### PROBLEM REQUIREMENTS
The material below holds a span beginning at the line with "Task: Click the scrollbar down arrow" and ending at the line with "The width and height of the screenshot is (768, 454).". Quote that span exactly, both ends included, and only that span.

### TASK INPUT
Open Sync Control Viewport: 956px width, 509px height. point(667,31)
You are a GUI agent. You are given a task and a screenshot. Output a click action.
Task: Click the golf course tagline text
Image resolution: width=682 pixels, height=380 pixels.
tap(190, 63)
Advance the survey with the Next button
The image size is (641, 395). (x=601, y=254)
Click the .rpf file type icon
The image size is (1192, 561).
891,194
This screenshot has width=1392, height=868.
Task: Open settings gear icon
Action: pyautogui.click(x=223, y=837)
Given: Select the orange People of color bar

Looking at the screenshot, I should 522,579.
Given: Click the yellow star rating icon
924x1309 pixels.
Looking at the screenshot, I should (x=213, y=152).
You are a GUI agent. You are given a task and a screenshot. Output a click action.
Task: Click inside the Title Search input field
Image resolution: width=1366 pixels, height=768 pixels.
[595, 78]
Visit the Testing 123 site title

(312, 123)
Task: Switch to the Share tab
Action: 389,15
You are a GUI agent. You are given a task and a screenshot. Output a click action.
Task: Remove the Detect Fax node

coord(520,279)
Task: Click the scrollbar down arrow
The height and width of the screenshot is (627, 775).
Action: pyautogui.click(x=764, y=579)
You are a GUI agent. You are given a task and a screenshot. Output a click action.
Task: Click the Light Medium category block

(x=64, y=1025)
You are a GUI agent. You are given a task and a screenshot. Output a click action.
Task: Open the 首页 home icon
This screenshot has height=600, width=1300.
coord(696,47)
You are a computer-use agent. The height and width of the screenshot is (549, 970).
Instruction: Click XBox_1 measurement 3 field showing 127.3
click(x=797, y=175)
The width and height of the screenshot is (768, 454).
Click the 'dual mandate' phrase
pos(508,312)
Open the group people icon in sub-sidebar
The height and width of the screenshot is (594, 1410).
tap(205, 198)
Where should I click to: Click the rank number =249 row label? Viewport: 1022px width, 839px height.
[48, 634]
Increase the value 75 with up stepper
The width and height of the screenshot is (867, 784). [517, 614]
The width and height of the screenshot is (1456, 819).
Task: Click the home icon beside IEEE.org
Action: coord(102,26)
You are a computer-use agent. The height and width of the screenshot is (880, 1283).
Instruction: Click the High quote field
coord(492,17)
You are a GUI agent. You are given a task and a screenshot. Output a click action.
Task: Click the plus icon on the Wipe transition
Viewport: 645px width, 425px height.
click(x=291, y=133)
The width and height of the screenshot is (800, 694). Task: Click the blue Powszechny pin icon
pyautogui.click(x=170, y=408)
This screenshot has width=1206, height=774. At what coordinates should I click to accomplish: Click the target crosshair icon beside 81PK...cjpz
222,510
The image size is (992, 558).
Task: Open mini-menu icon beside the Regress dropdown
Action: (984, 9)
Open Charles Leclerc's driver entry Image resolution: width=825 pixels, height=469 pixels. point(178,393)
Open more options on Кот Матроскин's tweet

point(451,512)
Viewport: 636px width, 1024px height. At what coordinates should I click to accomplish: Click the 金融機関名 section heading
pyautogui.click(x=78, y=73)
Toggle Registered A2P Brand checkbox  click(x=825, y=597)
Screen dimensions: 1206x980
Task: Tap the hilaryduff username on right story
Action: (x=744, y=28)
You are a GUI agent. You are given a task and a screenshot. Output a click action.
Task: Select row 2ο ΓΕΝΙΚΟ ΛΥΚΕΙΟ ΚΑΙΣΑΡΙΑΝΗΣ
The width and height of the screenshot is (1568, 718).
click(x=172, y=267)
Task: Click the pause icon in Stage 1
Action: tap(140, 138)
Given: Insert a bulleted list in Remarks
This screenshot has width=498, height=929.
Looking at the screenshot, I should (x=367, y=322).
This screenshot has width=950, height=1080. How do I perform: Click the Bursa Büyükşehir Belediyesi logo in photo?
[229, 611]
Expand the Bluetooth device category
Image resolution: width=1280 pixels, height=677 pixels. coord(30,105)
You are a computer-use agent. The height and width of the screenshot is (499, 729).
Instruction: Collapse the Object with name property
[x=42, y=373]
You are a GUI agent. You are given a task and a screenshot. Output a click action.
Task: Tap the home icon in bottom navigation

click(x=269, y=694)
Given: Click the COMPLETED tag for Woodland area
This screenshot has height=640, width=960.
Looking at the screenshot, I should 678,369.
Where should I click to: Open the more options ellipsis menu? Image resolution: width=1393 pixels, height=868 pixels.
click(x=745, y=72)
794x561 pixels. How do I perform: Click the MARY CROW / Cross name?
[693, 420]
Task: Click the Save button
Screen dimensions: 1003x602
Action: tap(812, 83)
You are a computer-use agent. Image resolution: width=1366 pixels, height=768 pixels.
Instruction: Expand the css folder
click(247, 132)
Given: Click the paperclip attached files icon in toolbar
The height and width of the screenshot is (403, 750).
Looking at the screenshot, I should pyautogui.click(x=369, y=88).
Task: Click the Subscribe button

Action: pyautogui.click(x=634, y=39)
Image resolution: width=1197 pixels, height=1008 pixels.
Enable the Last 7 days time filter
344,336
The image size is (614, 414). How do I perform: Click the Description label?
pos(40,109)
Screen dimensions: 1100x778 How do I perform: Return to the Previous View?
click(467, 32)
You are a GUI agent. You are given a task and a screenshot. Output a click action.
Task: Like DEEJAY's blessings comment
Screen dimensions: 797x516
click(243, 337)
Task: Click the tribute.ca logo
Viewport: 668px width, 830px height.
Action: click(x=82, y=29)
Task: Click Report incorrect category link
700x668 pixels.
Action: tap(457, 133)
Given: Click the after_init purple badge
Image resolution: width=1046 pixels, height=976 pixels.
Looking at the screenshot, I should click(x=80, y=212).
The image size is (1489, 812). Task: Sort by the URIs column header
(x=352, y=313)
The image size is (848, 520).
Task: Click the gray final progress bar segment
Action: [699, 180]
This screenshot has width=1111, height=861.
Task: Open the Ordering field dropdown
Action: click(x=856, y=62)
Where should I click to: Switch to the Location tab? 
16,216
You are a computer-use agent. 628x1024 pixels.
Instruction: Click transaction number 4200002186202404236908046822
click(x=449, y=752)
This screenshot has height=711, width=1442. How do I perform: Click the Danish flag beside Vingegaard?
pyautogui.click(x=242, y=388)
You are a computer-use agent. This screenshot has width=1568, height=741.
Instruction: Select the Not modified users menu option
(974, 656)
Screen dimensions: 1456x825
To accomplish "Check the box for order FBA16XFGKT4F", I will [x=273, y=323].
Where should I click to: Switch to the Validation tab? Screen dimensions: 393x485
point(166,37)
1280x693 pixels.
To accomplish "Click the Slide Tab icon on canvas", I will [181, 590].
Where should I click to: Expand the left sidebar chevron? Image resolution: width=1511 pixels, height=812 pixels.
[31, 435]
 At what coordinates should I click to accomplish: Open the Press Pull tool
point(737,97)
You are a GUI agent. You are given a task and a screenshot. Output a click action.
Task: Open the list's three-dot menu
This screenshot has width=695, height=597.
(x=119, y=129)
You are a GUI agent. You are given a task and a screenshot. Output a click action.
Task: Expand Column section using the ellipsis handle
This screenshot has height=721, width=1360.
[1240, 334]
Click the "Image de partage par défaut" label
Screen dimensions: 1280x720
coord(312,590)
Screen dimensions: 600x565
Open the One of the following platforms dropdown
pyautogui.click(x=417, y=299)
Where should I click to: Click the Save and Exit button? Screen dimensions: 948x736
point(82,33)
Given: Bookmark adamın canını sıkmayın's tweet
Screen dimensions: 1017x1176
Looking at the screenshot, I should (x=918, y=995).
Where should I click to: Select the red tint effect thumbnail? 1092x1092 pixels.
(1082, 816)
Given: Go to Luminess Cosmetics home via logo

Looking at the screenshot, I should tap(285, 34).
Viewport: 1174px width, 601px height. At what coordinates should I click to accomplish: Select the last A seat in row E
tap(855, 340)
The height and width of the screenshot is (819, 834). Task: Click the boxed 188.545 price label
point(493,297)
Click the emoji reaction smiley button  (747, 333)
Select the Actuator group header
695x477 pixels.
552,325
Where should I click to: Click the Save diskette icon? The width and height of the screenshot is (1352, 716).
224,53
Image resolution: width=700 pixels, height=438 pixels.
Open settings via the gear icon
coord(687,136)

### SOLUTION FOR THIS PROBLEM
Task: Click the scrollbar down arrow
The height and width of the screenshot is (627, 775).
Action: pyautogui.click(x=764, y=579)
You are a GUI agent. You are given a task and a screenshot. Output a click action.
Task: Click the Light Medium category block

(x=64, y=1025)
You are a GUI agent. You are given a task and a screenshot. Output a click action.
Task: Open the 首页 home icon
This screenshot has height=600, width=1300.
coord(696,47)
You are a computer-use agent. The height and width of the screenshot is (549, 970).
Instruction: Click XBox_1 measurement 3 field showing 127.3
click(x=797, y=175)
The width and height of the screenshot is (768, 454).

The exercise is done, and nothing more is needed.